In 1985, Congress passed the Gramm-Rudman-Hollings Deficit Reduction Act. The Act was refined in 1987. But by 1989, the Reagan administration had left the country with the largest national debt in its history.

This plan was designed to place caps on budget spending. Yet, spending continued to rise faster than inflation and in 2002, Congress allowed the caps to expire in order to pursue deficit spending.

Another plan to restrain budget spending was the pay-as-you-go plan. The idea is simple. Whenever Congress approved additional spending it had to find compensatory sources of revenue. But this too has gone out the window. In 2001, Congress passed Bush's US$1.3 trillion tax cut package without ways of making up for it. Furthermore, there is no plan for compensating for the US$1 trillion in new spending or from tax breaks over the next five years.

The U.S. media rarely reports the size of the U.S. deficit as a share of GDP. While the deficits of the 1960s and 1970s were generally under 2 per cent of GDP, those of the 1980s usually exceeded five per cent. In fact, deficits have increased even during periods of economic growth.

The U.S. hit its new national debt ceiling in February 2003. The ceiling was raised from US$5.95 trillion in June 2002 to US$6.4 trillion. Republicans want to raise the ceiling again arguing that this was necessary to protect the U.S.' credit ratings. They now want the ceiling raised to US$7.4 trillion. This campaign is being led by John Snow himself.

Alan Greenspan, Chairman of the Federal Reserve (Central Bank) even believes Congress should drop the debt ceiling because it has not served its purpose. This is a view shared by the Bush administration. Congress hopes to have a new debt ceiling by the end of May since the alternative would be default.

GOVERNANCE

If we take Mr. Seaga and Mr. Shaw's arguments together, they seem to be saying that good governance is one where Government spends prudently, saves wisely and therefore does not fall into debt. Mr. Seaga's administration of the 1980s might have applied fiscal constraints but it didn't. Critics of America's Governments have accused their administrations of financial irresponsibility in spite of separation of powers, an independent Federal Reserve and fiscal rules for spending constraints.

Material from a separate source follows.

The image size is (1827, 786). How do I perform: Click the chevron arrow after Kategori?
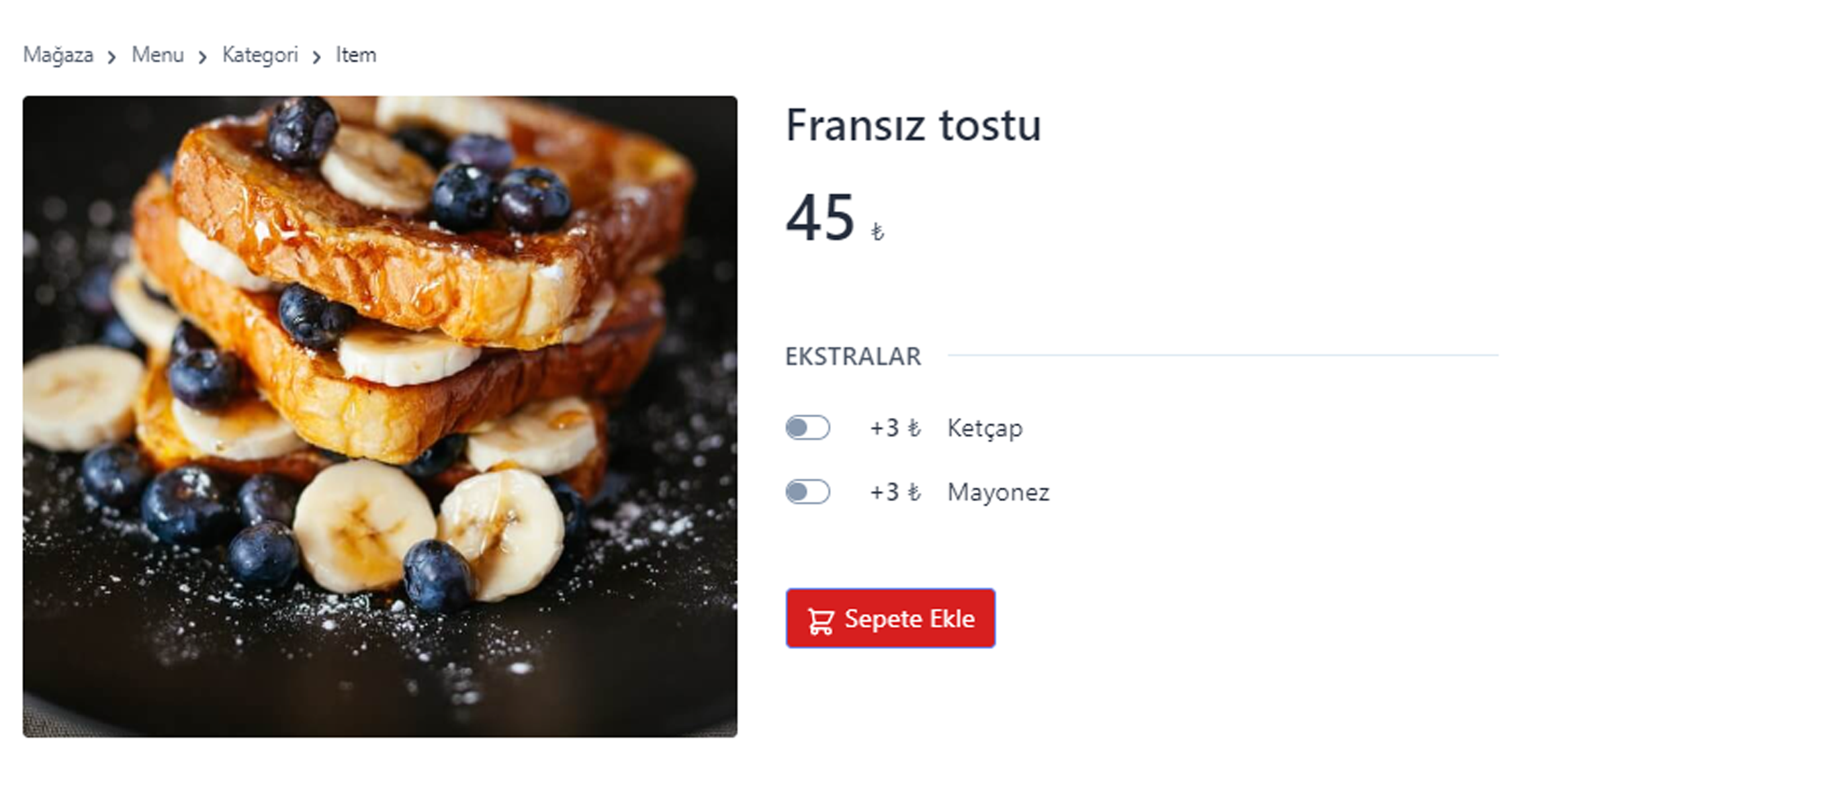316,57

It is not that there is better fiscal governance among the developed countries. They have debts and deficits too. It is that they are the major investing economies and they invest in each other's economies more than they invest anywhere else. They hold each other's debts, meet regularly in G-7 Summits to set accommodating interest and exchange rates and back each other's currencies.

The experience from these countries shows that it is not enough to place an upper limit on spending. Good governance means placing a minimum limit on the social budget. Without this, cut backs in spending will come at the expense of the social sector. If the JLP wants to resist GCT increases and the manufacturers association wants to resist the cess on imports, the implication is for spending cut-backs on the social sector. In fact, one of the crucial missing pieces of Mr. Shaw's points on good governance is that budgets need to protect the social sector. There was no reference to this sector at all.